Top of EXERCISE MATERIALS
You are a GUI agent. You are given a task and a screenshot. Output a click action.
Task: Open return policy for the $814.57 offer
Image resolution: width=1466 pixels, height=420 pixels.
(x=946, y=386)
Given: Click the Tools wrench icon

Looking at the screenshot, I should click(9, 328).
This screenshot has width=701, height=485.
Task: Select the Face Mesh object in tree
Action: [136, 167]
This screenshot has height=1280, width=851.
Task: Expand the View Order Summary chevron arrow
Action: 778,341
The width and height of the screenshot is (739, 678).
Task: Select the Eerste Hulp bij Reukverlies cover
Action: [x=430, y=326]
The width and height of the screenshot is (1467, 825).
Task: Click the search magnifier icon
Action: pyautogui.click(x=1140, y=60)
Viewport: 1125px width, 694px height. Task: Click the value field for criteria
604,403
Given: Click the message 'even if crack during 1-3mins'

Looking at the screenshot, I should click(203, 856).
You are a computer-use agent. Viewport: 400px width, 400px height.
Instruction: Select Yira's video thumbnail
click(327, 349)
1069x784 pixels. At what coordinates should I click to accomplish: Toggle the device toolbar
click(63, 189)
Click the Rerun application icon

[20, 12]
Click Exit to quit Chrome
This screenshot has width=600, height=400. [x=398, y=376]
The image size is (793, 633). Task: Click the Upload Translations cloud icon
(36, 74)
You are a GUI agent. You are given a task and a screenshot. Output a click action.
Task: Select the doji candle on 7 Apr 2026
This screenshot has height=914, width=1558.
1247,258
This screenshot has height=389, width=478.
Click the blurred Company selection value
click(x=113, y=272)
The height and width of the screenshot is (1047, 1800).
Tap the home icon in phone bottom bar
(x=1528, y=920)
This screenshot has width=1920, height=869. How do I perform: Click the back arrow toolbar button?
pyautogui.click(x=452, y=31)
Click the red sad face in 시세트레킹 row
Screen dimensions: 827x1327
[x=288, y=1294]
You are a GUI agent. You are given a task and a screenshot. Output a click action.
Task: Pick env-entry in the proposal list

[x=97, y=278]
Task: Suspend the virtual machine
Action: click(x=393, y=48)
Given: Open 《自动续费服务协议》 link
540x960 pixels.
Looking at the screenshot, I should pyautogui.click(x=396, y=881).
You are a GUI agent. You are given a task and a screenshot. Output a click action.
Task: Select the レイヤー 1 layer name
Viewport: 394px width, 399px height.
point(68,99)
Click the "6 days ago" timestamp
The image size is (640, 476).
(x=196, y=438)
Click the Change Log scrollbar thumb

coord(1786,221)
Bottom of EXERCISE MATERIALS
*YOUR GOAL*
Starting at the line with "The height and", copy every line up to and including the last one in the entries above.

*EXERCISE RESPONSE*
The height and width of the screenshot is (1047, 1800).
Tap the home icon in phone bottom bar
(x=1528, y=920)
This screenshot has width=1920, height=869. How do I perform: Click the back arrow toolbar button?
pyautogui.click(x=452, y=31)
Click the red sad face in 시세트레킹 row
Screen dimensions: 827x1327
[x=288, y=1294]
You are a GUI agent. You are given a task and a screenshot. Output a click action.
Task: Pick env-entry in the proposal list

[x=97, y=278]
Task: Suspend the virtual machine
Action: click(x=393, y=48)
Given: Open 《自动续费服务协议》 link
540x960 pixels.
Looking at the screenshot, I should pyautogui.click(x=396, y=881).
You are a GUI agent. You are given a task and a screenshot. Output a click action.
Task: Select the レイヤー 1 layer name
Viewport: 394px width, 399px height.
point(68,99)
Click the "6 days ago" timestamp
The image size is (640, 476).
(x=196, y=438)
Click the Change Log scrollbar thumb

coord(1786,221)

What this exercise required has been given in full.